What ever happened to profiles? Remember those? Just about every game — even Blizzard’s games (StarCraft and Warcraft III) — would let you create as many as you wanted, specifically for the purpose of letting multiple players play the game without stomping all over each others’ game data.
I don’t want to just pick on Blizzard. Lots of companies are doing this. At least Valve games let you change your name, but other than that, they have all of the same restrictions as above: friends lists, achievements and statistics, for example, are permanently bound to the Steam account you used to purchase the game. Team Fortress 2 also has unlockable items, which would be shared across the primary and secondary players, while Portal 2 has some (minor) story elements which can only be completed once.

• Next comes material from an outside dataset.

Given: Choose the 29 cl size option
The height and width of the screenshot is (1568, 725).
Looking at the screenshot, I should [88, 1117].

Of all of these things, it is the “you can never change your public user name” thing that bugs me the most. That one “feature” is going to make Blizzard millions upon millions of dollars, as thousands of families buy multiple copies of the game in order to give each family member the right to choose their own name. Worse, it reinforces the idea among average gamers that games “belong” to individuals (as opposed to families), and that it’s “wrong” to play another individual’s game. It subtly defines usage of someone else’s game without paying for your own copy as a taboo activity.
There is nothing “moral” about this feature. Assuming we were not planning to play the game simultaneously, I see no reason why Blizzard couldn’t let me log out of one Battle.net account and log into another (which was their policy in Warcraft III and their earlier games), allowing my family to have their own names, friends lists and achievements. As it is, each copy of the game is artificially made the property of one person, which is usually reserved for such personal physical objects as toothbrushes and clothes. Especially with increasingly social elements being added to games, it feels a bit like being forced to share a Facebook account.

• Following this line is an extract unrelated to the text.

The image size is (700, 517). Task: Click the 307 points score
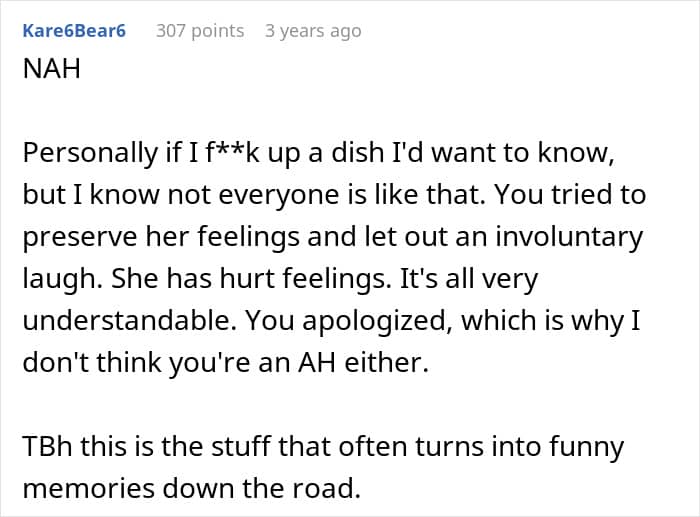point(200,31)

I worry about the future of gaming, where we’re likely to see games build ever-increasing amounts of data into the single player profile you purchase with the game, until it becomes basically impossible for more than one person to enjoy the game unless individual family members purchase the game. It’s sad, given that the games industry began marketing consoles and games to families, as something to be enjoyed together (just watch any of the 70s or 80s Atari ads, like this one, showing four family members play the games one after another). Games had high-score tables letting different players record their names for comparison. Games had profiles allowing players to completely restart the game or allow family members to play separately. Modern games are designed to make sure that, as much as possible, the person who purchased the game is the only person who plays it. I for one lament the death of sharing games.